Today I organized our school's folders. In particular, there is a general "Planning" folder and inside that folder are folders for the four testable content areas. Inside each of these four folders are folders for each of the grade levels. Going to the next level we have Assessments, Lesson Plans, and other resource folders. And, eventually each of those will have folders within them.
The TRICKY part is the sharing of these folders. If you, for example, share the main Planning folder with everyone and allow them all editing rights, then everyone will be able to go down to the smallest file in the deepest folder and edit it. So someone, with no malicious thoughts, goes in and finds a file and starts editing it. Then they decide they want to move the file into their personal folder (a folder with no sharing rights). Suddenly, poof!, no other teachers see this file any more. It happens. Quite a bit.

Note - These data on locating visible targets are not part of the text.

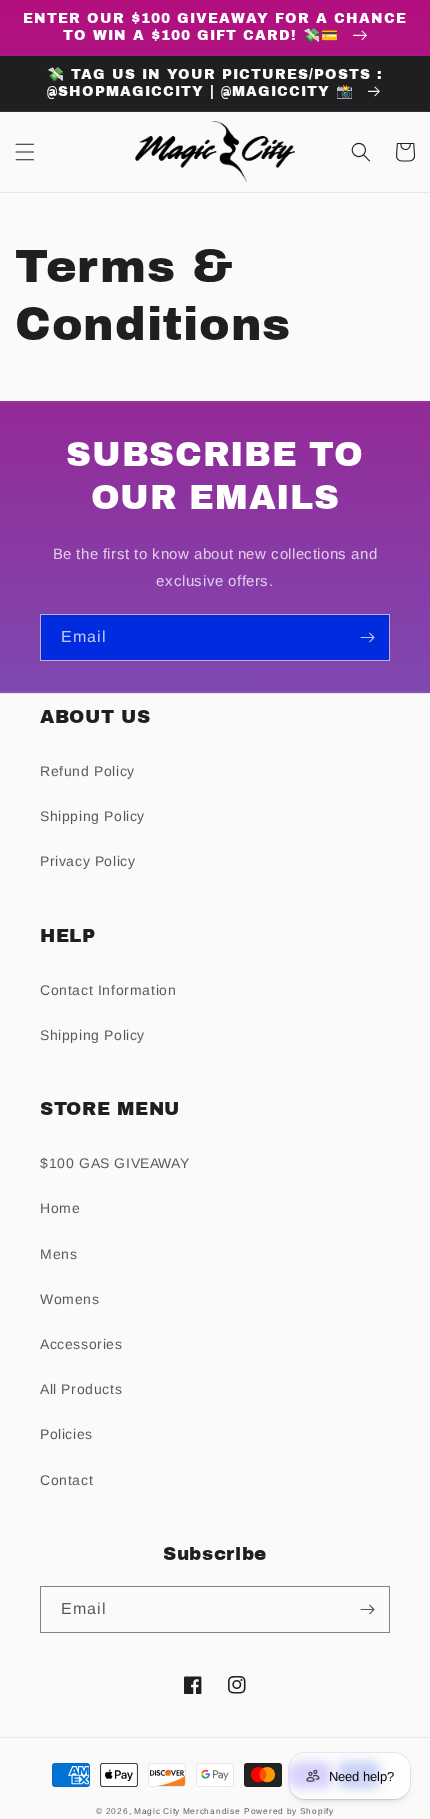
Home (60, 1208)
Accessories (81, 1344)
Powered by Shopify (289, 1811)
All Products (81, 1389)
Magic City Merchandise (187, 1811)
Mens (58, 1254)
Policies (66, 1434)
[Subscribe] (367, 637)
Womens (70, 1299)
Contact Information (108, 990)
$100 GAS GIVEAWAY (114, 1163)
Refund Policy (87, 771)
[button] (25, 152)
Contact (66, 1480)
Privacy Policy (87, 861)
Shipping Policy (92, 816)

After 6 years of using Google Apps, I know to go in and make the outer most folder "View Only." Teachers can make copies of any file they want and make it their own - leaving the original undisturbed. But what about this collaboration that is so great with Google Docs? That's where I go in and make conscious decisions about the rights of every folder - from the outside, in.
For example, if my 6th grade math teachers go inside the math folder and then open up the 6th grade folder they will find they have editing rights to everything inside of that folder. My 7th grade math folks have view only to the 6th grade folders - we don't want them accidentally removing or destroying an important file for the other teachers.
Google Docs are an incredibly great tool for teachers to use. Having someone in charge of the overall rights to the folders makes everyone a LOT happier.